In critical care illnesses, the levels of inflammation driven by cytokines, toxins and other substances are so severe that if left unchecked, it would lead to widespread cell death, organ failure and ultimately patient instability and death. While hemodialysis and hemofiltration have been used to try and remove these toxins from blood, they have largely proven ineffective due to the inability to remove these larger toxins. Clinical trial data has shown that CytoSorb is one of the first technologies to be capable of reducing many of these toxins, with the goal of preventing the cascade of events that leads to organ failure. CytoSorbents’ clinical trial has shown promising data on improving organ function and survival in high-risk, critically ill septic shock and lung failure patients.
CytoSorb
The CytoSorb device consists of a cartridge containing hemocompatible, highly porous, adsorbent polymer beads that are intended to remove toxins and other substances from blood and physiologic fluids. The cartridge incorporates industry standard connectors at either end of the device, which connect directly to an extra-corporeal circuit (bloodlines) on a stand-alone (i.e. not in series with a dialysis cartridge) basis.

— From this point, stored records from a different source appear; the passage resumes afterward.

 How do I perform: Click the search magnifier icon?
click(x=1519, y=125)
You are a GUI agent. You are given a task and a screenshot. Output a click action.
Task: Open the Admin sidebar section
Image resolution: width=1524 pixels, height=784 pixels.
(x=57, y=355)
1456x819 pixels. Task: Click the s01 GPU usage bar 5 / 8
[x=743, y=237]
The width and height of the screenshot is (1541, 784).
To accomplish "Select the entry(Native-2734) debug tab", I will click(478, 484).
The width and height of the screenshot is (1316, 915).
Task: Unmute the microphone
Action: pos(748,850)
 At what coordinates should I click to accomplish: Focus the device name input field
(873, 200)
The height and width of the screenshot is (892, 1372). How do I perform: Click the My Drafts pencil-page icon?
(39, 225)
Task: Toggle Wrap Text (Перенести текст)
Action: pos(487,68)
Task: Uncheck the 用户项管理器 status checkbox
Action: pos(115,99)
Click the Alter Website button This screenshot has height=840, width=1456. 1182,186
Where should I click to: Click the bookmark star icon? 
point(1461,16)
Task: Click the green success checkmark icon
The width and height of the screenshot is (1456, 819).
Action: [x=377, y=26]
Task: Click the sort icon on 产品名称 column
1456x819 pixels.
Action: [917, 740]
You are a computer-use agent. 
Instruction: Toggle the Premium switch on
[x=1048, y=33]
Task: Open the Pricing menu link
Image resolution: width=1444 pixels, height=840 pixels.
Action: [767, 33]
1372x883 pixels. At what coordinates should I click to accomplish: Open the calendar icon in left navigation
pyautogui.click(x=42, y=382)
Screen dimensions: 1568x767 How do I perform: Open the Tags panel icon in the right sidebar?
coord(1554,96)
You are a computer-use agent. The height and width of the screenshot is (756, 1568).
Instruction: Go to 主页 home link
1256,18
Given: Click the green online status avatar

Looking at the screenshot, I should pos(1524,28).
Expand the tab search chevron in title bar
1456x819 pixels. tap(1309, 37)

The extra-corporeal circuit consists of plastic tubing through which the blood flows, the CytoSorb cartridge containing adsorbent polymer beads, pressure monitoring gauges, and a blood pump (i.e. – conventional dialysis machine) to maintain blood flow. The patient,s blood is accessed through a catheter inserted into the veins. The catheter is connected to the extracorporeal circuit and the blood pump draws blood from the patient, pumps it through the cartridge and returns it back to the patient in a closed loop, recirculating system. As blood passes over the polymer beads in the cartridge, toxins (cytokines) are adsorbed from the blood. Each treatment, which lasts about six hours and processes approximately 20 – 30 blood volumes, uses a new cartridge – representing a recurrent revenue source for CytoSorbents. As CytoSorb runs on existing dialysis machines, there is no upfront capital costs to hospitals and affords CytoSorbents a large target market to sell to.